Reproduce the whole listing below without its pictures, exactly as written.

---+---

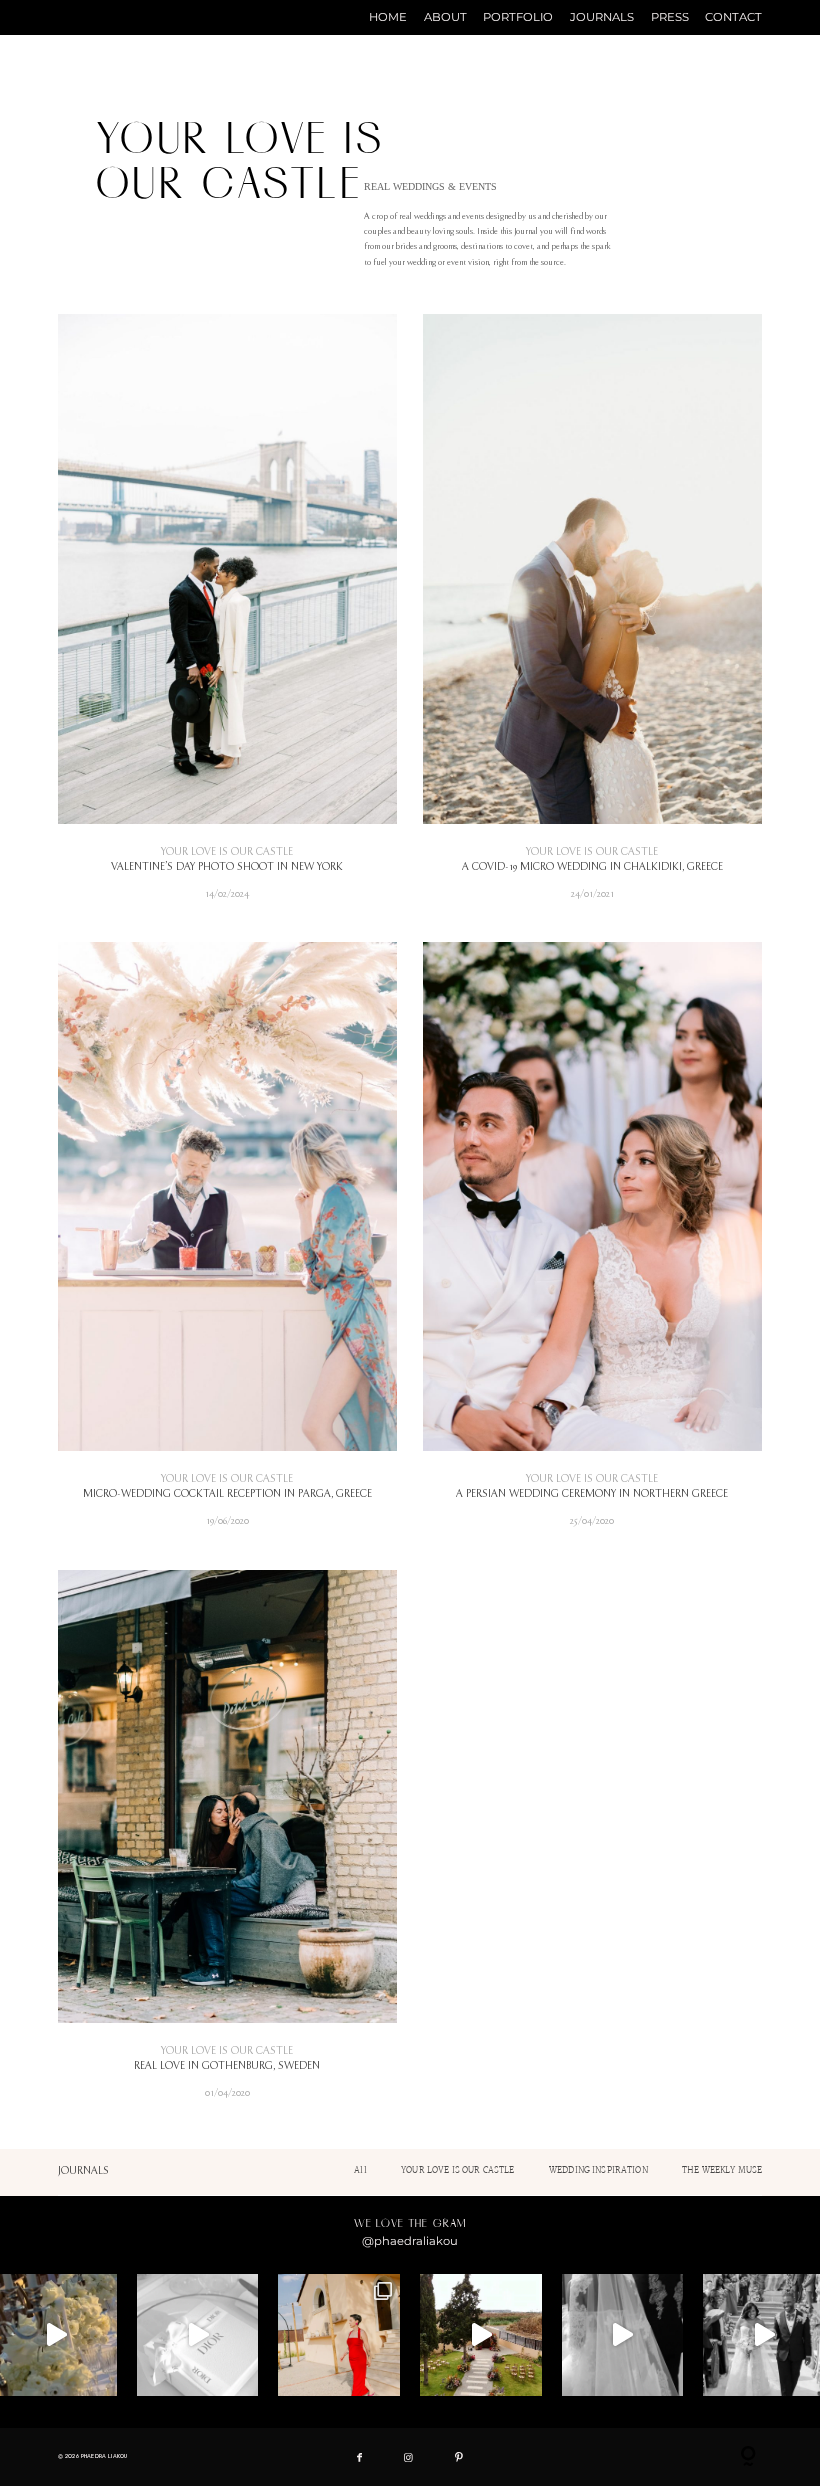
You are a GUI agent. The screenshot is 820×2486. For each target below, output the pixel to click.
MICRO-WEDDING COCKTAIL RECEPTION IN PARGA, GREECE (227, 1244)
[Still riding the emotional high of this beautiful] (339, 2335)
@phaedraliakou (410, 2241)
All (360, 2170)
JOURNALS (602, 18)
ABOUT (445, 18)
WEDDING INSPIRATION (598, 2170)
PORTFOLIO (518, 18)
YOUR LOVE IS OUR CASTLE (227, 852)
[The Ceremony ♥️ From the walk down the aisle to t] (623, 2335)
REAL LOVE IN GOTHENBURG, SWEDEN (227, 1844)
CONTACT (733, 18)
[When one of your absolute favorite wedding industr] (481, 2335)
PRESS (670, 18)
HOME (388, 18)
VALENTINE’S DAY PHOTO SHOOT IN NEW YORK (227, 616)
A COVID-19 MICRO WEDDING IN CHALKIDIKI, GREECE (592, 616)
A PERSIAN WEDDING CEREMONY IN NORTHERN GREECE (592, 1244)
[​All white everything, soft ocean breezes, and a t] (198, 2335)
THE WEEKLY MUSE (722, 2170)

---+---

YOUR RESPONSE:
You are a GUI agent. The screenshot is 820×2486. For each target below, output the pixel to click.
MICRO-WEDDING COCKTAIL RECEPTION IN PARGA, GREECE (227, 1244)
[Still riding the emotional high of this beautiful] (339, 2335)
@phaedraliakou (410, 2241)
All (360, 2170)
JOURNALS (602, 18)
ABOUT (445, 18)
WEDDING INSPIRATION (598, 2170)
PORTFOLIO (518, 18)
YOUR LOVE IS OUR CASTLE (227, 852)
[The Ceremony ♥️ From the walk down the aisle to t] (623, 2335)
REAL LOVE IN GOTHENBURG, SWEDEN (227, 1844)
CONTACT (733, 18)
[When one of your absolute favorite wedding industr] (481, 2335)
PRESS (670, 18)
HOME (388, 18)
VALENTINE’S DAY PHOTO SHOOT IN NEW YORK (227, 616)
A COVID-19 MICRO WEDDING IN CHALKIDIKI, GREECE (592, 616)
A PERSIAN WEDDING CEREMONY IN NORTHERN GREECE (592, 1244)
[​All white everything, soft ocean breezes, and a t] (198, 2335)
THE WEEKLY MUSE (722, 2170)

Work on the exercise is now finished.